Real-World Recursive Problems
#include <iostream>
#include <vector>
#include <string>
using namespace std;
// Tower of Hanoi
void hanoi(int n, char from, char to, char aux) {
if (n == 0) return;
hanoi(n - 1, from, aux, to);
cout << "Move disk " << n << " from " << from << " to " << to << endl;
hanoi(n - 1, aux, to, from);
}
// Generate all subsets of a set
void subsets(vector<int>& set, vector<int>& current, int index) {
if (index == set.size()) {
cout << "{ ";
for (int x : current) cout << x << " ";
cout << "}" << endl;
return;
}
// Exclude element
subsets(set, current, index + 1);
// Include element
current.push_back(set[index]);
subsets(set, current, index + 1);
current.pop_back();
}
int main() {
cout << "--- Tower of Hanoi (3 disks) ---" << endl;
hanoi(3, 'A', 'C', 'B');
cout << "\n--- Subsets of {1,2,3} ---" << endl;
vector<int> set = {1, 2, 3};
vector<int> current;
subsets(set, current, 0);
return 0;
}
Common Mistakes
1. Missing base case:
int bad_sum(int n) {
return n + bad_sum(n - 1); // Never stops → stack overflow
}
// Fix: add base case
int good_sum(int n) {
if (n <= 0) return 0;
return n + good_sum(n - 1);
}
2. Input not converging to base case:
int oops(int n) {
if (n == 0) return 0;
return oops(n + 1); // Going AWAY from 0 → infinite recursion
}
3. Excessive copying in parameters:
// BAD: copies the vector at every level
void explore(vector<int> path) { /* ... */ }
// GOOD: pass by reference, backtrack
void explore(vector<int>& path) { /* ... path.pop_back(); */ }
Practice Exercises
Exercise 1: Write a recursive function to compute the sum of digits of a number.
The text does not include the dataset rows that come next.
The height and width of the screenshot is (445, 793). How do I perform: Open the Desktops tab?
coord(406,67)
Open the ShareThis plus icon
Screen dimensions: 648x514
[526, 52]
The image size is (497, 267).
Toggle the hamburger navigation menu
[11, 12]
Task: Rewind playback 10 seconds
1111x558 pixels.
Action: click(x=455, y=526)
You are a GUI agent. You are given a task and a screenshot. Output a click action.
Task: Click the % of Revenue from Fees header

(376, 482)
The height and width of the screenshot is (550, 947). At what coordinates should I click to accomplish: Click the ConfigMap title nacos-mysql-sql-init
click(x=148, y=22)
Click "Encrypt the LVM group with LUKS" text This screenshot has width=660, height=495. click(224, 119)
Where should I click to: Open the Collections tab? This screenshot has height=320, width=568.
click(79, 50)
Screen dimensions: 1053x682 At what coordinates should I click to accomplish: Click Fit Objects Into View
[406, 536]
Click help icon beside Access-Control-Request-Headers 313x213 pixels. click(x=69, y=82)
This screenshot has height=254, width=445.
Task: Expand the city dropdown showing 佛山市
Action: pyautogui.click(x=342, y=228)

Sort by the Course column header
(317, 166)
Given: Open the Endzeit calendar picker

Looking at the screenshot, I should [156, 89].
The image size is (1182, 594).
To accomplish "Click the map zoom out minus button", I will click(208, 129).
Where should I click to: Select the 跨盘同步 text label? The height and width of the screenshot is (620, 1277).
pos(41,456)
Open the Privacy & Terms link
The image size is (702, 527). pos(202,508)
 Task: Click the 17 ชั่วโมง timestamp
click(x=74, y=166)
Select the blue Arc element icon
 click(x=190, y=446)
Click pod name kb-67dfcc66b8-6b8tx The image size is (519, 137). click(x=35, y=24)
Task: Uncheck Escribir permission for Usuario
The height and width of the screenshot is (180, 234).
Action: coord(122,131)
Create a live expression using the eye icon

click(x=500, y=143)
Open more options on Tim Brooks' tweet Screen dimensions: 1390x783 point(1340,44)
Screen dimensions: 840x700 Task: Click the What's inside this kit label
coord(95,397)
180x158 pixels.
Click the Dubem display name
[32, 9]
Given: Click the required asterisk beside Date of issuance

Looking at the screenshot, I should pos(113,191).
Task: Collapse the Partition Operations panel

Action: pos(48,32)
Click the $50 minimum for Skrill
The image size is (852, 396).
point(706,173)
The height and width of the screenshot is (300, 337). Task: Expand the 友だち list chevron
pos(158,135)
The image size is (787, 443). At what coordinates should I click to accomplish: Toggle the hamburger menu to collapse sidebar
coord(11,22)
Exercise 2: Write a recursive function that prints all permutations of a string.
Exercise 3: Implement a recursive merge sort on a vector<int>.
Exercise 4: Write a recursive function to flatten a nested vector (e.g., vector<vector<int>> into vector<int>).
Exercise 5: Implement the memoized Fibonacci using std::array instead of unordered_map for better cache performance.
Summary
Recursion is a fundamental programming technique where a function solves a problem by calling itself with smaller inputs. You learned how to write base cases, trace the call stack, avoid stack overflow, implement classic algorithms like factorial, Fibonacci, and binary search, and use memoization to tame exponential blowup. The key insight: recursion is most powerful when the problem itself has recursive structure. For linear problems, prefer iteration. In the next lesson, you will move on to loops — for, while, and do-while — to master the other half of control flow.